The Girl with Three Legs: A Memoir

Author: Soraya Miré

The Girl with Three Legs: A Memoir. By Soraya Miré. Chicago: Lawrence Hill Books, 2011. 386 pages. $26.95. www.lawrencehillbooks.com Review by J. Steven Svoboda.

Soraya Miré, longtime toiler in the trenches to help educate the world about the harm caused by female genital cutting (FGC), has published her biography. The author, who has also made clear her opposition to male circumcision, has come up with a truly remarkable book, for a number of reasons.

The Girl with Three Legs centrally addresses the author’s pivotal, supremely traumatic experience with FGC and her subsequent dedication of her life to working to help stop it. Miré does a masterful job of avoiding many of the pitfalls that afflicted several previously published memoirs by victims of genital cutting. Her authorial voice is clear, vibrant, and remarkably engaging considering the grimness of many of her life experiences. One of the secrets to the unique success of her memoir is her willingness to show herself in all her imperfections, as a human being worthy of love who nevertheless has suffered cruelly. Moreover, while the book does centrally address her experience with FGC and her subsequent dedication of her life to the goal of educating the world about its evils, it is down to earth and accessible. The author brings us into her world and makes us feel she is engaging us in a personal conversation.

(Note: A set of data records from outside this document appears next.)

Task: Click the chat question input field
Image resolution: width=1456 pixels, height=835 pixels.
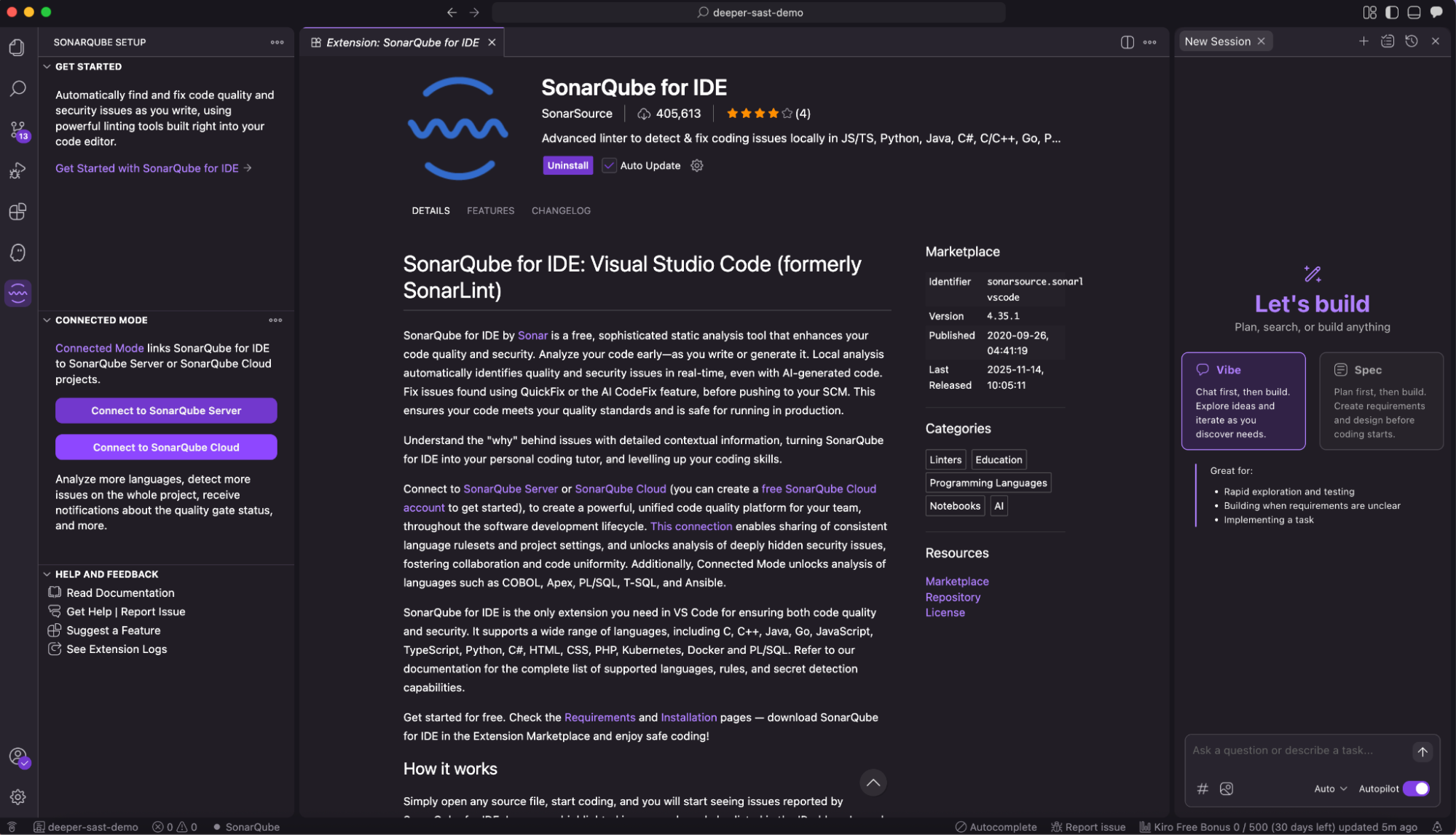Action: pyautogui.click(x=1296, y=751)
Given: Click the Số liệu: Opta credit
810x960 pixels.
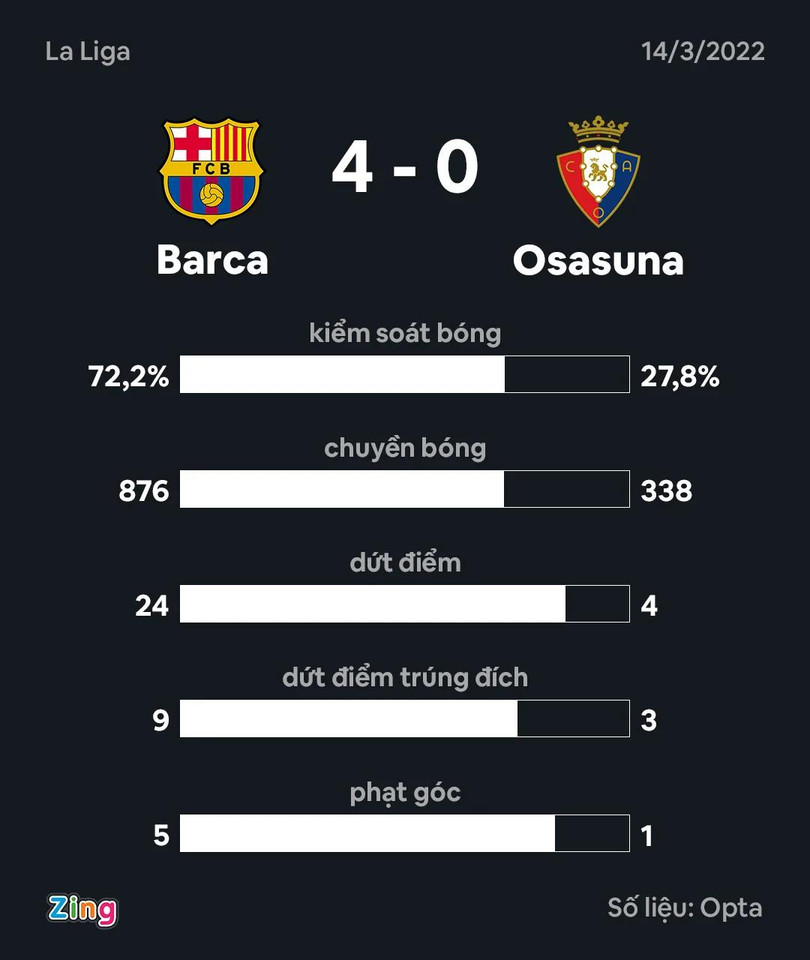Looking at the screenshot, I should pyautogui.click(x=685, y=908).
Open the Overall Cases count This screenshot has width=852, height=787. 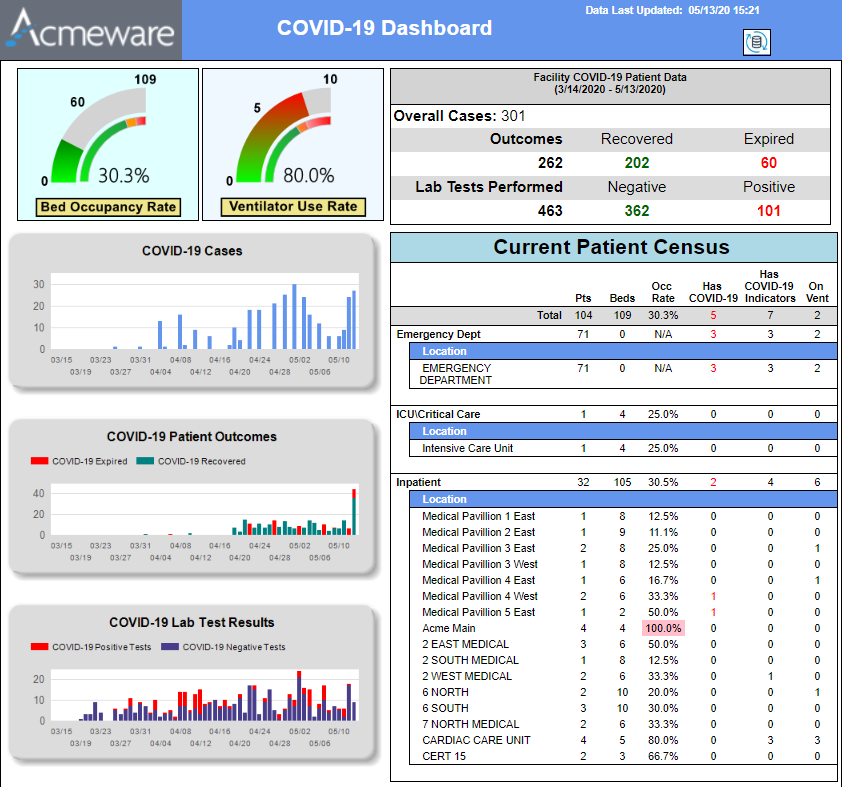point(460,115)
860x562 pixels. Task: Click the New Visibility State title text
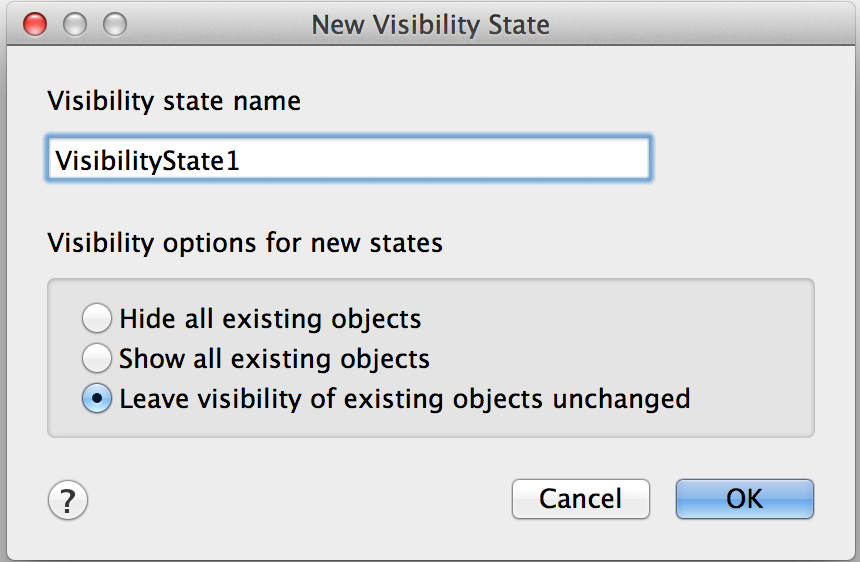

Miré manages this impressive feat by exhibiting a candidness in her reflection on her past experiences that further accentuates the trustworthiness and power of her story while at the same time exposing herself as having been a remarkably naïve young woman. Not just once, but several times throughout the book, the author finds herself in close encounters with prostitutes and other characters more worldly than she and fearlessly shows us how utterly she fails to realize with whom she is dealing, in some cases over what in other hands might seem an implausibly long period of time. This motif paradoxically strengthens the book’s impact, allowing the reader to recognize the part of himself or herself that is innocent, and perhaps encouraging us to also refocus on the supreme innocence of the child who suffers genital cutting.

Make no mistake, Soraya Miré has had a remarkable life. She endured a clitoridectomy that was inflicted on her largely due to the malefic influence of her truly horrific mother. (Happily, the author is graced with a kind and wonderful father, who steadfastly protects her until his untimely death.) Subsequently, Miré was forced into a marriage with a cruel man and many years passed before she was able to escape while living in Geneva. Another betrayal occurs later in the book when her mother deceives her into again coming under the control of her husband, who unsurprisingly rapes her. Later she takes a seemingly kind man Raj into her confidence. He becomes her boyfriend of sorts but in the end turns out to be quite jealous and not very nice. A boyfriend of a friend of hers also rapes her, and this time she became pregnant as a result.

The author’s naivete is again evident as she comes into close contact with a peculiar man named Nigel, whom many readers will immediately (and correctly) suspect is gay though this realization takes quite a while to come to the author. Nigel works hard, and movingly, to help her become more confident with her body despite her past traumas, and Nigel’s efforts do eventually end up bearing some fruit.

Later in the book, Miré’s innocence is channeled into her determined quest to create a movie about FGC. She sees actress Debbie Allen on television, quits her job, and becomes an actress on an infomercial, all in a quixotic quest to seek Allen’s support for her planned movie about FGC. The author also drives from Los Angeles to Chicago in an ultimately futile attempt to convince Oprah Winfrey to fund the movie she eventually does succeed in making about FGC, “Fire Eyes.” Yet her very determination is deeply inspirational.

While telling her truly horrific story, Soraya Miré admirably sticks to faithfully describing her own experience, abstaining from the temptation of using this platform to make broader political statements. This restrained approach encourages the reader to draw out the implications of what Mire experienced in terms of our world’s continuing addiction to genital cutting. And the book is stronger for the admirable focus the author maintains in her narrative.

Soraya Mire has achieved a rare feat, all the more uncommon in this era of social networks and short attention spans. She has led with her heart and courageously offered herself to the reader, the most generous act possible for an author. Everyone should read this groundbreaking work, even if you are not particularly interested in genital cutting or children’s rights, but especially if you are. Highly recommended to all human beings.